COVID-19 Crisis Closing Processing Plants Could Force Meat Shortages

CHICAGO (CBS) -- Less meat at your grocery store? It could happen.

As more meat processing plants close because of the coronavirus, concerns grow about problems with the nation's food supply.

CBS 2's Jim Williams had the story Monday.

That nice steak or hamburger?  It didn't just get to the grocery store from the farm. It went to a meat processing plant. A lot of that work has come to a stop because of COVID-19, and you will soon see the impact.

At Mariano's and Pete's Market in the western suburbs, there was plenty of meat on Monday: beef, pork, all kinds of cuts.
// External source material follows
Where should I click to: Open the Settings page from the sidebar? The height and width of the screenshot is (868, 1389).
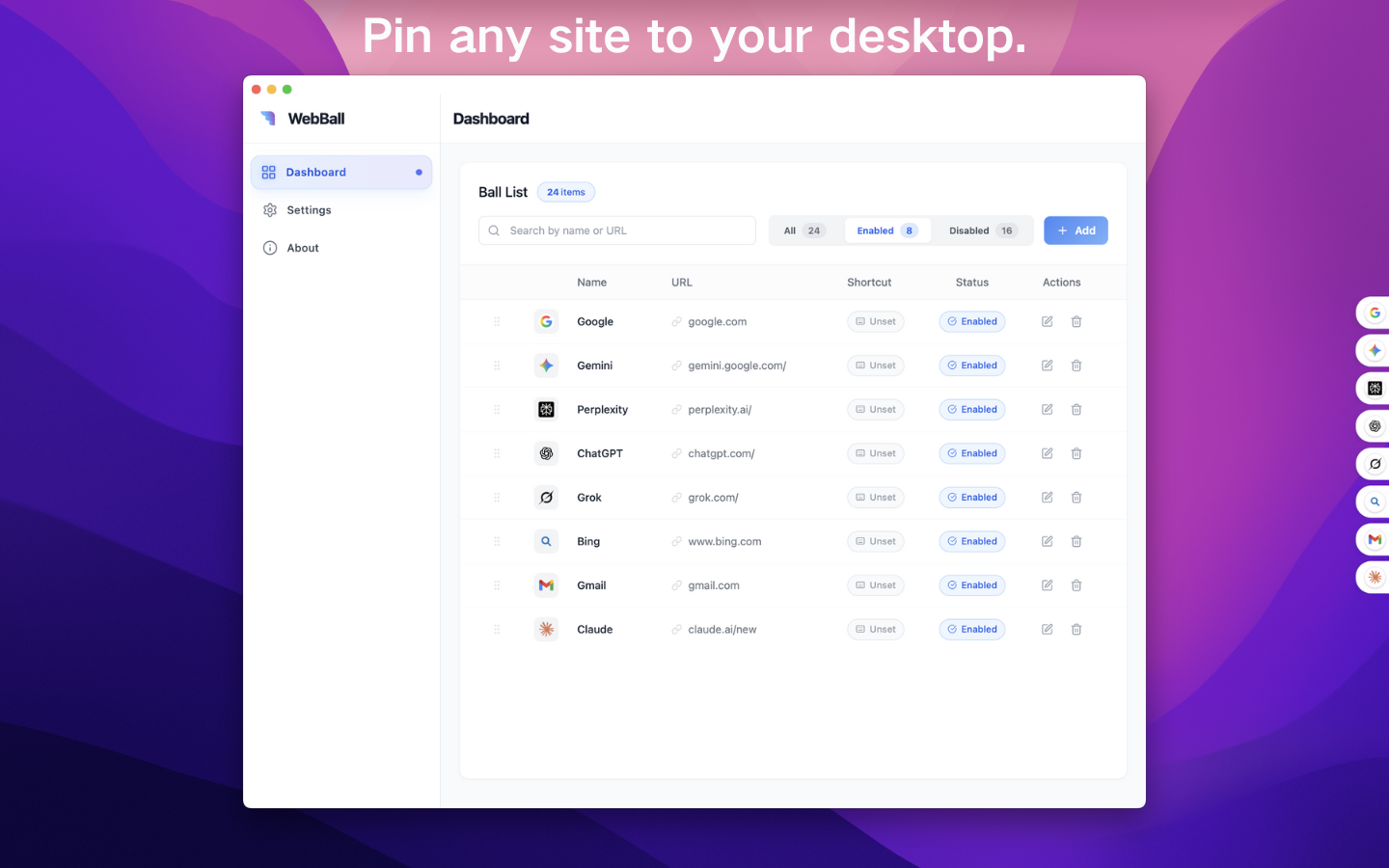[309, 209]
But University of Illinois Champaign professor Megan Konar said there are now "choke points" in our meat supply.

"Livestock is now backing up on farms," she said. Animals are "backing up on farms" because there are now fewer places to get meat ready for the grocery store.

Several meat processing plants are closed because of COVID-19 outbreaks, including two Smithfield plants in Illinois. Tyson Foods took out a full page ad in Sunday's New York Times, warning: "as pork, beef and chicken plants are being forced to close, even for short periods of time, millions of pounds of meat will disappear from the supply chain."
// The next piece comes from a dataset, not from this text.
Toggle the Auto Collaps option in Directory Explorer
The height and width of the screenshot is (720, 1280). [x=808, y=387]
Which could mean fewer choices at the grocery store.

"There might be a lag where in a couple of weeks time we might see shortages and that's because right now farmers are having to kill baby animals, baby pigs, just because they don't have the space," Konar said.
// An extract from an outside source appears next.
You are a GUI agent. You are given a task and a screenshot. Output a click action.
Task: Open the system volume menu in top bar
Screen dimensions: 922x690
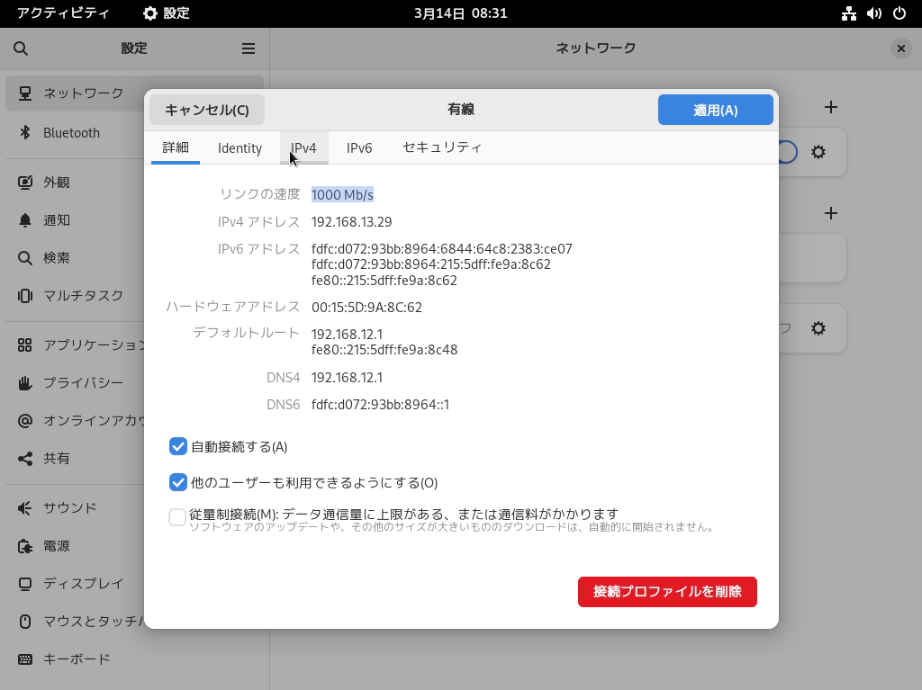click(x=874, y=13)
And that is creating an enormous hardship for livestock farmers who now can't move their animals off the farm.

Jennifer Tirey leads the Illinois Pork Producers Association.

"They are going to put them out of business, potentially," Tirey said. "They're still spending money to feed the animals, to house the animals, to pay the labor to take care of the animals but there's nowhere for them to pass on their costs."

Farmers said if the situation doesn't improve, they'll have no choice but to kill cattle, hogs, and chickens. They can't afford to keep them on the farm.